Jayson Robinson
18 September 2025

ChatGPT has been a dumpster fire — I think I know why

A Facebook cautionary tale about single-metric optimisation, and why my engagement is up but my satisfaction is down.

Originally published on LinkedIn.

ChatGPT has been a dumpster fire for weeks. I have a theory why, illustrated by Facebook’s cautionary tale.

Facebook’s DAU obsession

From inception through the mid-2010s, Facebook was obsessed with one metric: Daily Active Users (DAU). The whole company optimised for it. Makes sense, right? More DAU = more ad revenue.

But here’s what happened.

2016: Researcher Monica Lee discovered that 64% of extremist group joins came from Facebook’s own recommendation algorithms. The platform was actively promoting hate groups through “Groups You Should Join” features.
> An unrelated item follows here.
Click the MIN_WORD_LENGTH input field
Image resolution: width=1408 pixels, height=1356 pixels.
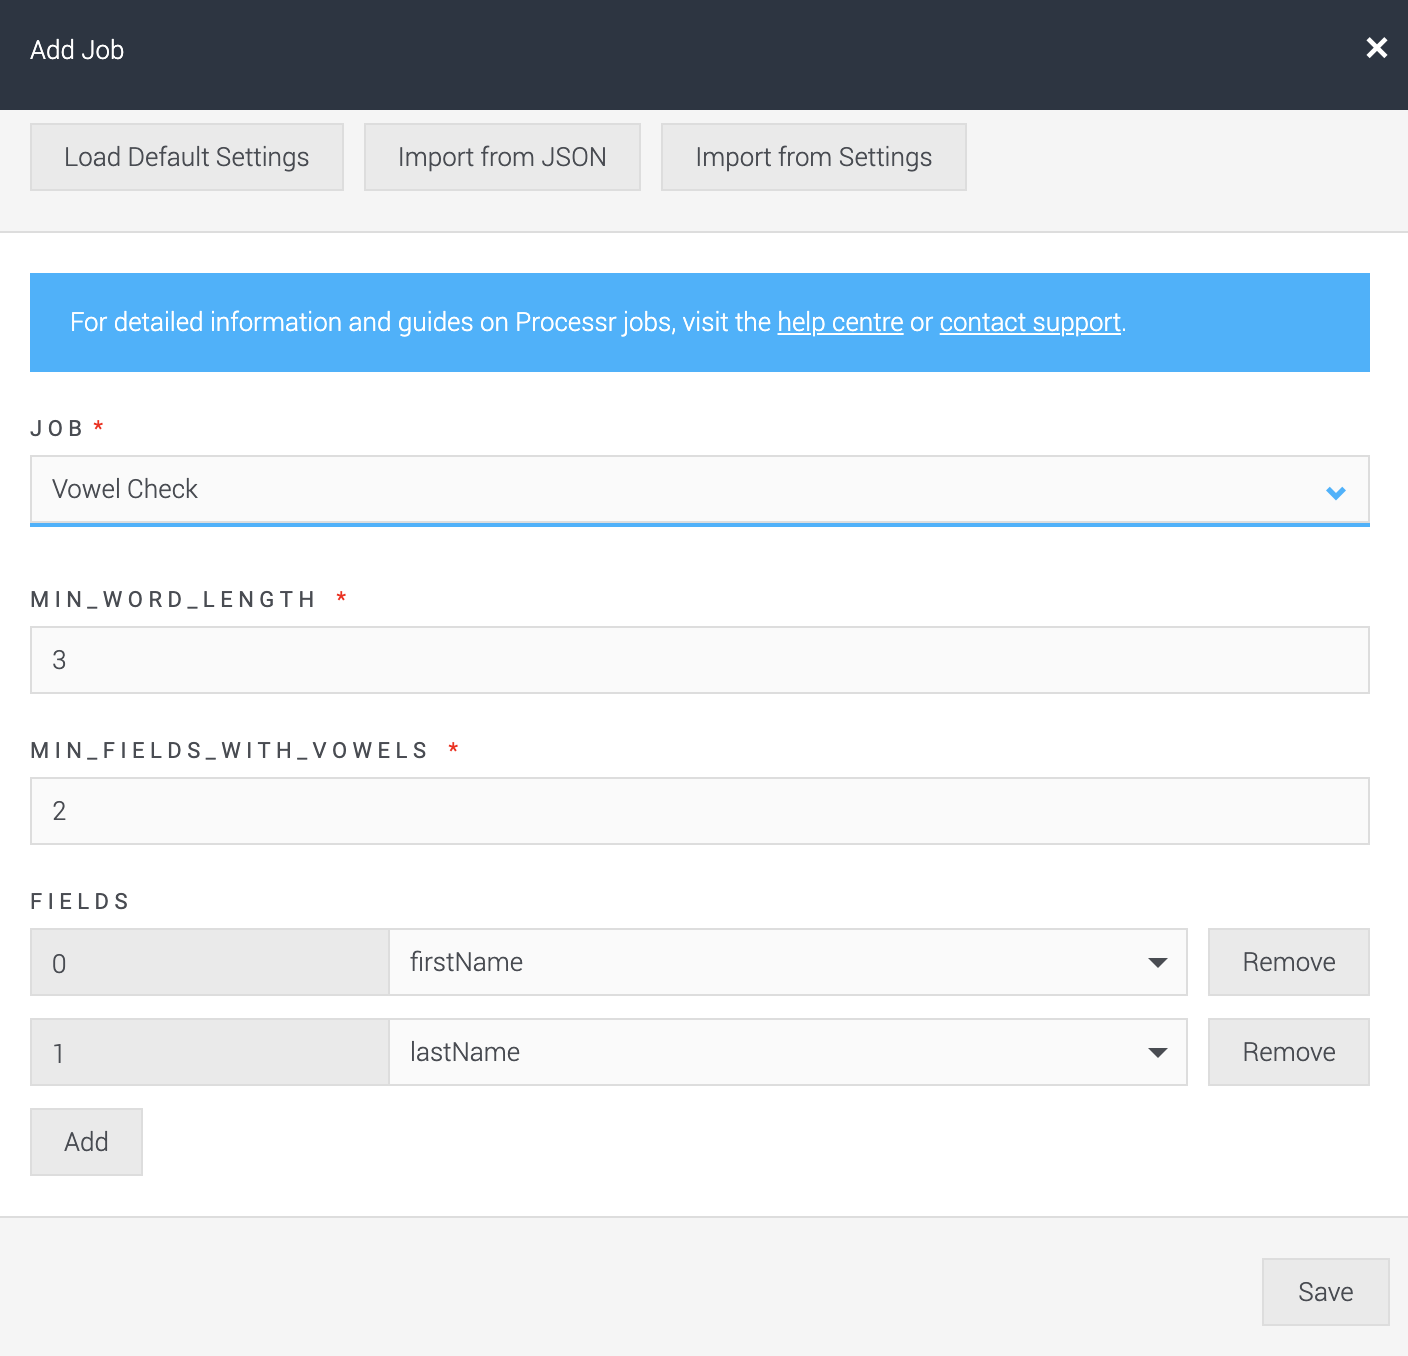point(700,660)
2017: Chief Product Officer Chris Cox formed a task force to study engagement vs. polarisation. Their conclusion? The two were “inextricably linked.” Reducing hate and misinformation would hurt engagement, and revenue.

The result: multiple solutions were proposed and killed for being “antigrowth.”

The ChatGPT parallel

I suspect ChatGPT is falling into the same trap. Somewhere, a metric is driving product decisions. Maybe something engagement-based like “prompts per session,” or usage-based like total number of prompts.

The symptoms:

  • Answers that used to work in one prompt now take 3–4 attempts.
  • Endless positive fluff (“Great question! You’re really zoning in on…”) instead of direct answers.
  • Confident lies followed by “Oh wait, that doesn’t actually exist.”

My engagement is up. My satisfaction is down. But the dashboard probably shows I’m a “power user.”

The lesson

Single-metric optimisation is dangerous. Unintended consequences are inevitable and must be considered and managed.